Don’t Tune Us, we’ll Tune You
Praekelt Foundation launches a mobile-optimised youth platform in Zambia with the simple objective of saving the world. Kind of.
by Tamsen de Beer, Head of Content, Praekelt Foundation
Isaac Chunda heads up Ndola Youth Resource in Lusaka and is one of our partners on Tune Me, a brand new mobile platform for youth in Zambia. He laughs hard when he finds out that Tune Me is South African slang. He says: ‘Hahahhaah! We used to use that phrase when I was in school ten years ago! Now it’s a famous phrase used by our modern youth to mean tell me!’
Famous in Durban, Jo’burg, Cape Town north of the boerewors curtain - and also in Zambia, even 2933,5 kms further north? What a journey for two little words! How did this happen?
In his book The Tipping Point, Malcolm Gladwell compares the dissemination of information within cultures to the spread of epidemics. He presents a metaphor between social and pathogenic epidemics. But all epidemics need a mode of transmission to spread. Gladwell's "Law of the Few" explains that a very select group of people is responsible for the "tipping" of almost all social epidemics. These three unique groups of people are special for their incredible abilities to communicate, teach, and persuade.
Was it just a few young people who carried these two words ‘Tune Me’ so far, to youth cultures in cities as different as Durban and Lusaka? We certainly believe that just a few persuasive voices can make a difference. We’re looking for a few more!
Tune Me launched in Zambia on October 5th in partnership with UNFPA and the Ford Foundation. It is accessible to anyone with an internet connection and a phone – from the most basic handset all the way up to the latest smartphone. Tune Me provides essential sexual and reproductive health and rights information to adolescents and youths and connects them to youth-friendly services and sexual health experts with real answers.
It has an urgent imperative: be the tipping point. The site must impact the choices made by young Zambians between the ages of 10 and 24. Globally, this age-group makes up one quarter of the world’s population. Their reproductive choices will shape future demographic trends.
The demographic dividend theory holds that when the share of the working-age population (15 to 64) is larger than the non-working-age share of the population (14 and younger and 65 and older), there is a boost in economic productivity. A country with both increasing numbers of young people and declining fertility has the potential to reap the demographic dividend. Due to the dividend between young and old, many argue that there is a great potential for economic gains. In order for economic growth to occur the younger population must have access to quality education, adequate nutrition and health including access to sexual and reproductive health.
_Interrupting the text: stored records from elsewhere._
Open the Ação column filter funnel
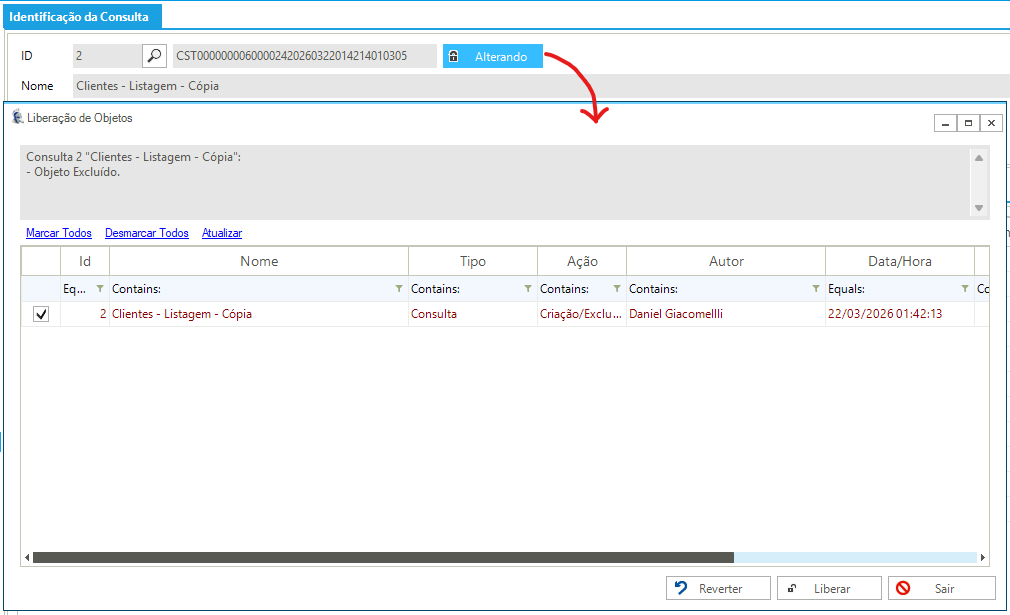This screenshot has width=1010, height=615. (617, 289)
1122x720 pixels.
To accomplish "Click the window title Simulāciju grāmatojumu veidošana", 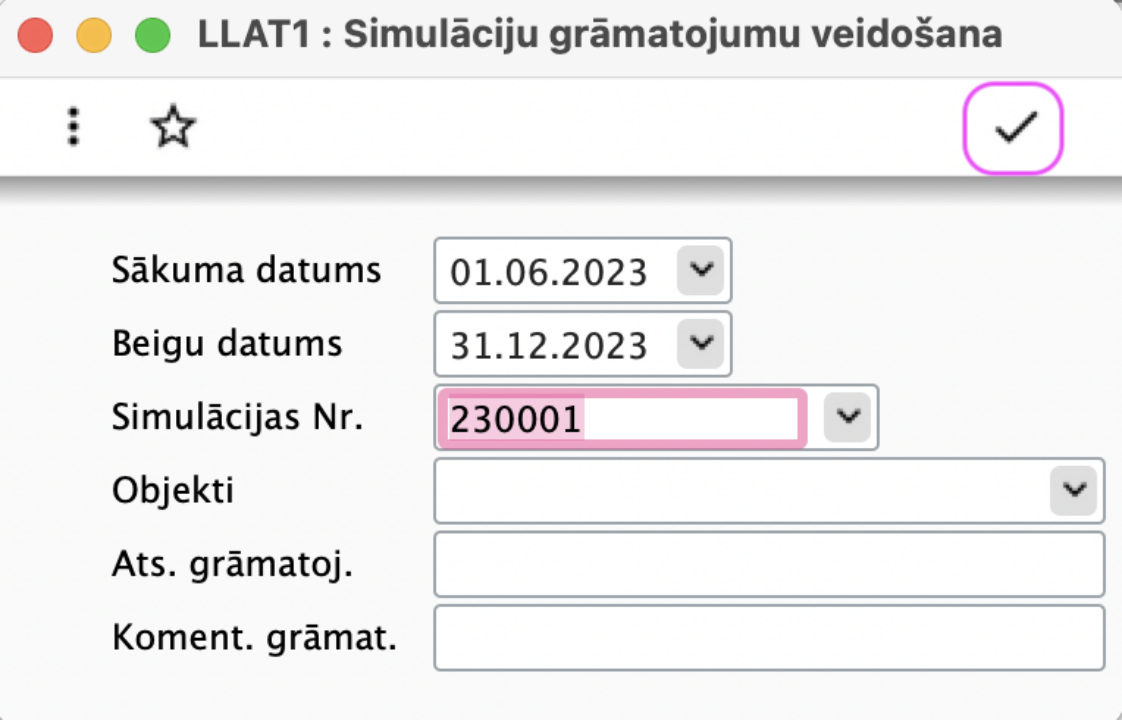I will [x=673, y=34].
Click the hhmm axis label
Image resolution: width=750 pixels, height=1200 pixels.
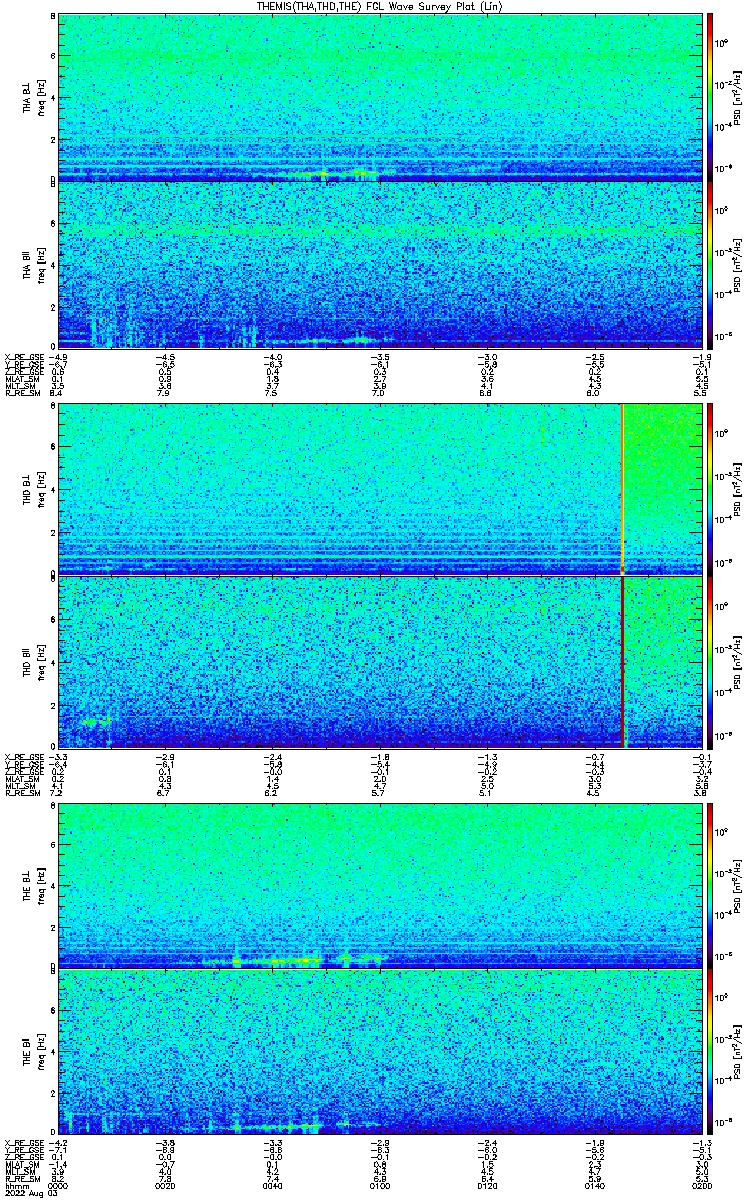click(14, 1184)
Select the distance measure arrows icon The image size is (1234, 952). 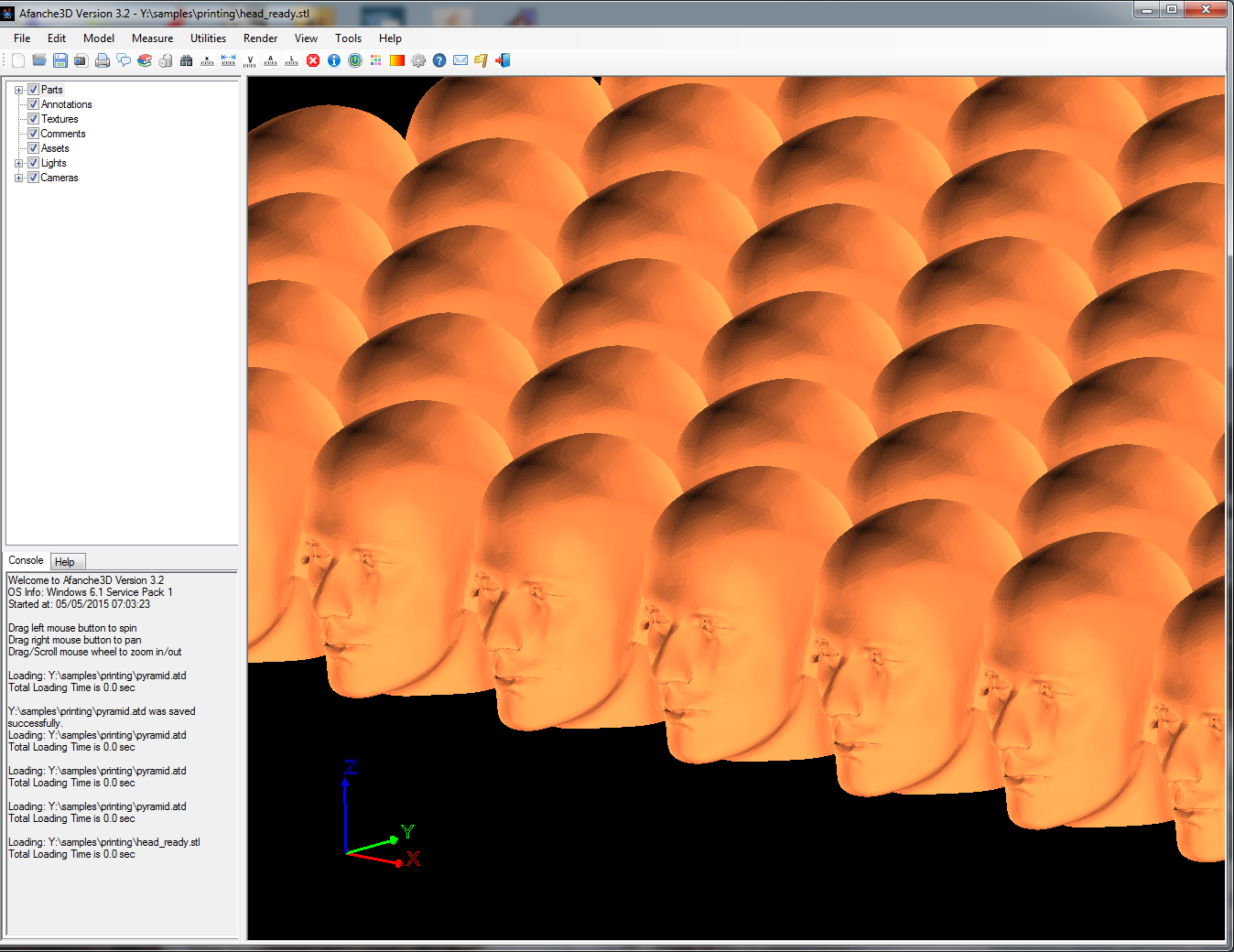[x=229, y=60]
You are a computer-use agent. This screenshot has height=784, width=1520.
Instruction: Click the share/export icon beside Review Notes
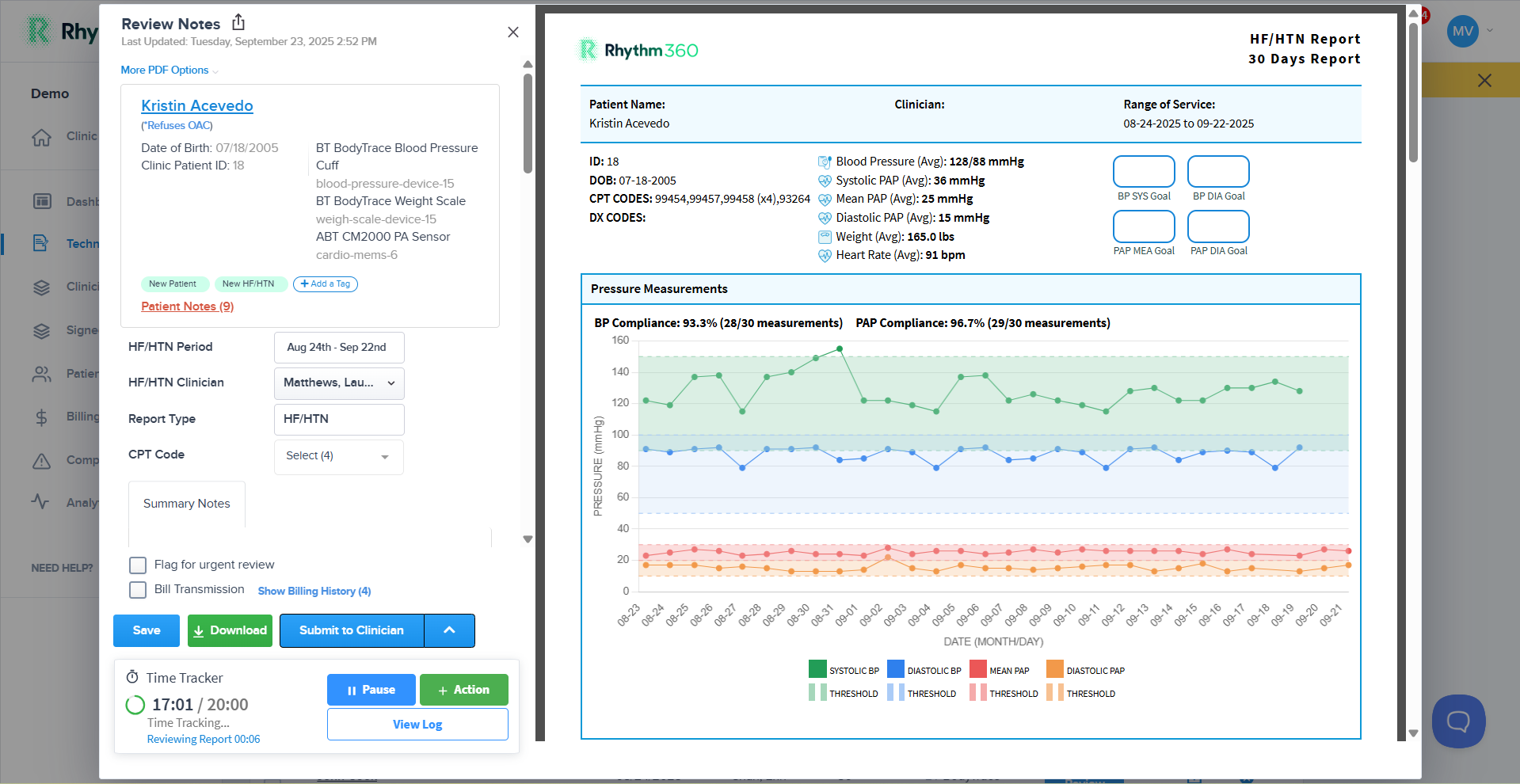click(238, 22)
Never in the history of the planet has there been a youth population that tips the scale like it does today. On one hand, the massive potential of an economic force young and strong enough to carry us into the future. On the other; very real challenges. And this is where Tune Me comes in: in Zambia alone, more than one in seven adults is living with HIV. Unwanted pregnancies, STIs including more HIV infections, child marriage and dangerous childbirth, sexual violence and transactional sex compromise the potential of our continent’s future workforce. It’s our obligation to find ways to reap the rewards of the demographic dividend.
Tune Me won’t use words like ‘demographic dividend’. It talks about love, sex and relationships in an open and honest way and invites readers to share their personal stories navigating this tough terrain. It starts a conversation that sparks a question that leads to an answer that could make all the difference to a few young people who could make all the difference to a few more. Can Tune Me be a tipping point? Stay tuned* to find out.
*You’ll forgive this last pun, won’t you?